20. Im vorliegenden Anspruch 1 fehlt der Hinweis, dass die Adsorption an Silicagel unmittelbar nach der Lyse der Probe erfolgt. Deshalb ist nicht auszuschließen, dass irgendwelche Reinigungsschritte, einschließlich einem oder mehreren Reinigungsschritten an Anionenaustauschermaterialen, des gewonnenen Lysats stattfinden, bevor das beanspruchte Adsorptionsverfahren beginnt.

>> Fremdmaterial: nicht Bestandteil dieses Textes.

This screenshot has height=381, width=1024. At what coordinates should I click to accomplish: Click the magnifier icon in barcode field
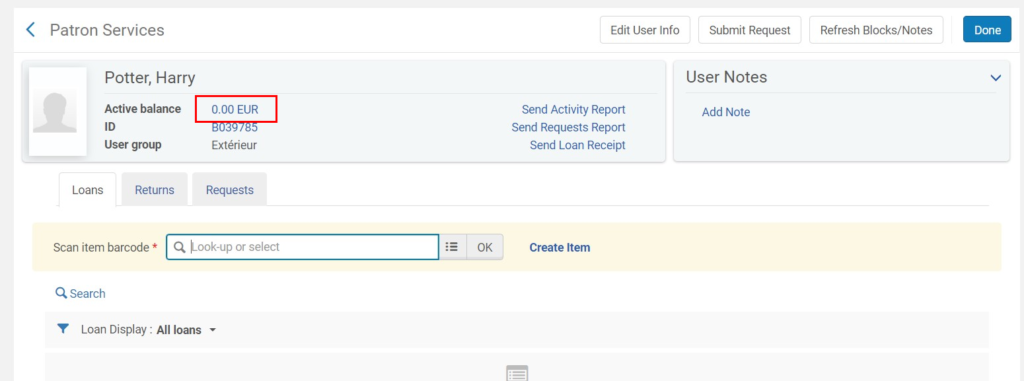pos(180,247)
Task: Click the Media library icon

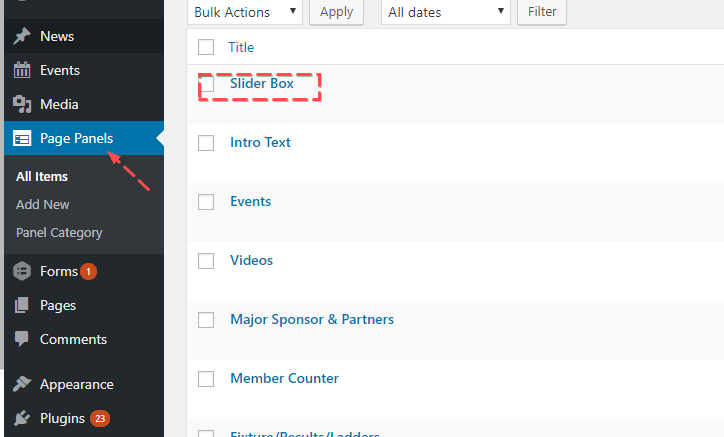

21. Somit kommt die Kammer zu der Auffassung, dass die Ersetzung des negativen Merkmals "ohne vorherige Reinigungsschritte" durch das positive Merkmal "wobei nach Lyse der Probe die Einstellung von Adsorptionsbedingungen an Silicagel in einem einzigen Schritt erfolgt" eine Erweiterung des Schutzbereichs verursacht hat.

22. Die Kammer kommt deshalb zu dem Schluss, dass Anspruch 1 des einziges Antrags der Beschwerdeführerin die Erfordernisse von Artikel 123 (3) EPÜ nicht erfüllt.

ENTSCHEIDUNGSFORMEL

Aus diesen Gründen wird entschieden:

1. Die Beschwerde wird zurückwiesen.